Dans une sortie médiatique percutante sur les ondes de Radio Télévision Sans Frontières, le ministre de l’Éducation nationale a dressé un constat alarmant de la situation scolaire en Haïti. Selon lui, le système est en état de ruine avancée, incapable de remplir sa mission fondamentale. Face à des chiffres accablants et des réalités sociales dévastatrices, il appelle à une prise de conscience collective pour éviter une faillite éducative totale.
Chaque année, environ un million d’enfants entrent dans le système scolaire haïtien, mais seuls 188 000 atteignent la 9e année fondamentale. Et à l’échelle du secondaire, le constat reste tout aussi préoccupant : sur les 120 000 élèves en classe de NS4, « si 50 000 réussissent les examens, on pourra applaudir », lance le ministre, non sans ironie. Il dénonce une hémorragie silencieuse et un système éducatif dispendieux mais inefficace, où les parents — souvent épaulés par la diaspora — s’endettent pour une éducation qui, trop souvent, n’aboutit à rien.
Le ministre pointe également une incohérence dans la trajectoire des élèves. Le décalage entre le nombre d’enfants inscrits au début du cycle fondamental et ceux qui atteignent le secondaire révèle une perte massive d’effectifs. « Où sont passés les autres ? » demande-t-il. Pour lui, la pauvreté, la mort d’un parent, la nécessité de chercher du travail ou l’enrôlement dans des gangs expliquent ces abandons. Autant de drames silencieux qui alimentent un cycle de violence et de désespoir au sein de la jeunesse.
Par ailleurs, il s’interroge sur la présence d’élèves âgés de seulement 11 ans aux examens officiels de 9e année, alors que la norme pédagogique se situe entre 13 et 16 ans. Même dans les cas d’enfants précoces, cette situation traduit selon lui un dysfonctionnement grave dans le suivi scolaire et administratif. Il appelle à une réforme rigoureuse des mécanismes de contrôle et d’accompagnement des parcours.
Le ministre met aussi en lumière un autre facteur de désintégration sociale : l’absence totale d’espaces de loisirs pour les enfants. Confinés dans des zones marquées par la violence, le déplacement forcé, les vols ou les viols, les élèves sont exposés à des traumatismes constants. « Les enfants deviennent fous, les parents aussi », dit-il, évoquant une jeunesse livrée à elle-même dans un environnement déshumanisé.

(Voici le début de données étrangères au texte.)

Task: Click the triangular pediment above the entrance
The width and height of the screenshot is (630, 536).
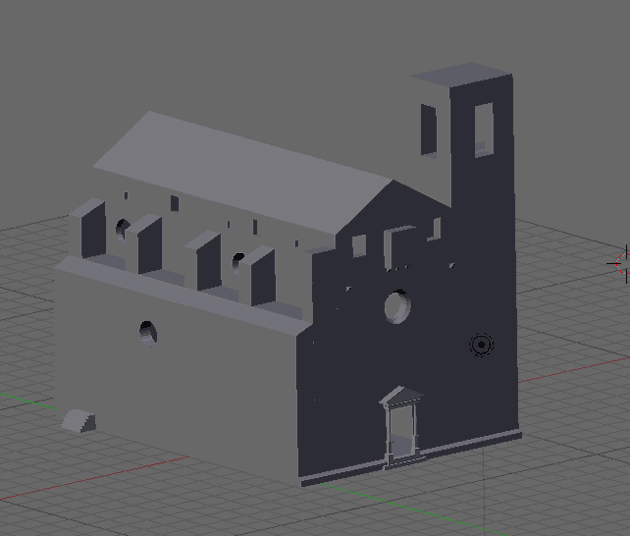Action: click(401, 396)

En conclusion, il appelle à une responsabilité partagée : « L’école est cassée, et ce n’est pas uniquement la responsabilité de l’État. » Selon lui, seule une mobilisation nationale — incluant familles, institutions, enseignants, partenaires et diaspora — pourra enrayer l’effondrement du système éducatif et rouvrir des chemins d’avenir pour les enfants haïtiens.